Customer Service in Government: Why We Need to Use Multiple Channels

This is the fourth post in our GovLoop May Blog series, exploring how to break down silos in government. Our first post focused on the “trusted leader” and the traits required for leadership across government. Our second post explored collaboration strategies on your team. Last week, we looked out to the future, and how to recruit the next generation of public servants. This week we look at tools that can be used to share information across government to improve customer service.

Customer service in government has many challenges. One of the most basic challenges that agencies face is identifying the customer they are serving. Customers in government can external and internal, citizens, coworkers, or even private sector businesses. In order to provide improved customer service, agencies need to start with identifying who their core customer is, and adapt to their needs.

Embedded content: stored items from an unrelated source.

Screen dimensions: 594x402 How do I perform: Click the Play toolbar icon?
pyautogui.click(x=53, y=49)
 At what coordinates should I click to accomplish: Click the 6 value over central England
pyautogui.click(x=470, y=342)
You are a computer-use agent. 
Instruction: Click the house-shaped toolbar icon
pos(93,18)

For communications professionals involved in providing government customer service, using multiple channels is key to be sure that all customer demands are met. In order to provide a service to many different kinds of customers, different tools need to be used. Customers access information through multiple channels, find information in many ways, which is not always through government channels. To be sure that citizens are finding the right information, government should use a variety of channels for service. Although there are multiple channels an agency can use, this post focuses on three tools, social media, the web and GIS technology.

Social Media

Social media channels like Facebook, Twitter and YouTube, all provide great ways for government agencies to share knowledge and connect with customers. Social media is especially good for heavy service oriented agencies, who interface directly with citizens. With citizens adopting more and more social tools in their private lives, and increasing use of social media in the private sector to provide customer service, citizens have an expectation that when they need to ask the government for help, they will receive the same level of service as they do from the private sector.


Websites need to be updated, well designed and information needs to be easy to find. Without a well designed website, customers will not be able to find the right information they are looking for, and will hurt the agency’s reputation. Further, to help break down silos in government, information should be shared across the web with agencies, avoid redundancies and work to produce a “one-stop shop” for consumers.

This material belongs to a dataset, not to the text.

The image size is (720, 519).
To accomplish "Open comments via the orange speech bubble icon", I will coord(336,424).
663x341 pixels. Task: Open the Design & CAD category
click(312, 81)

One of the core ways government can improve using customer service comes from GIS technology. We often do not think of GIS as helping to provide improved customer service, but there are some really interesting benefits of using GIS for improved customer service. I’ve seen some cool applications of GIS for improved customer service. The ability to track and monitor services, and show visually the impact of customer service initiatives is a great service that can be used for agencies.

Using multiple channels is critical for improved customer service – it is also important to help remove silos. The ability to collaborate and offer services across channels will be essential to improved customer service in government.

Using multiple channels is key to government customer service. What are some of the channels that you use for government customer service?

This post is brought to you by the GovLoop Communications & Citizen Engagement Council. The mission of this council is to provide you with information and resources to help improve government. Visit the GovLoop Communications and Citizen Engagement Council to learn more.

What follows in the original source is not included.